Este es el título de una colaboración de mi primo Luis Silié Carlo, publicada en Barcelona donde reside, a raíz de esta pandemia mundial que nos azota. Prometí comentarla y como lo prometido es deuda y ella constituye la razón del ¨conversatorio¨ de hoy con mis amables lectores. Él señala: «Todos hemos sentido una sensación de que algo va a suceder, un peligro, un hecho que sobreviene, es esa emoción, no precisamente de cobardía, pero de una activación del mecanismo de supervivencia que se activa dentro de nosotros, que nos dice que tenemos un peligro delante o por venir. Hablamos de una cadena de pensamientos que nos alerta de algo presente o futuro que nos causa incertidumbre porque no visualizamos correctamente su desenlace. A esto mi querido lector se le llama miedo.
Este temor, esa angustia real o imaginaria desencadena una serie de estímulos dentro de nosotros que suceden casi al mismo tiempo, sudoración, aceleración del corazón, respiración rápida, cuerpo tenso, comportamientos impropios de nosotros; ojo, y no siempre se manifiesta en todos por igual. Esta conducta siempre ha existido, mucho antes de la teoría del miedo de Sigmund Freud, animales y humanos son proclives a esta amenaza creada por un sentimiento innato¨.

+ + + +

Aplica lo leído:
1. Según el texto sobre el miedo, ¿por qué nos causa incertidumbre la cadena de pensamientos que nos alerta de algo presente o futuro? Responde en una o dos oraciones.
2. Reanuda el texto sobre el miedo a partir de su última oración, con un párrafo más.

Información proporcionada:
+ + + +

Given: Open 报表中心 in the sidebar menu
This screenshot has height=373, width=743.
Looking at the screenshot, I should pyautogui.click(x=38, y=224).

+ + + +

Respuestas por tarea:
1. Nos causa incertidumbre porque no visualizamos correctamente su desenlace.

2.
Coincido con todo lo expresado anteriormente, y veamos nosotros la anatomía del miedo, tomando en cuenta que por más que queramos nuestra valentía se ve frente al movimiento «mermada», por ejemplo, a ante el acercamiento sigiloso de una serpiente, la inquietante oscuridad en un bosque oscuro sin luna, la preocupación por la predicción presente y futura de esta pandemia o el acercamiento sospechoso de un extraño, sea peatón o motorista; todo esto siempre o en la mayoría de las ocasiones nos causará sobresalto. El miedo es una reacción natural que sirve para mantenernos alerta ante cualquier peligro y prepararnos fisiológicamente por si es necesario hacerle frente. Es una emoción básica de sobrevivencia, resultado de la evolución, pues nuestros ancestros lo desarrollaron hace millones de años como una reacción instintiva frente a los riesgos primitivos.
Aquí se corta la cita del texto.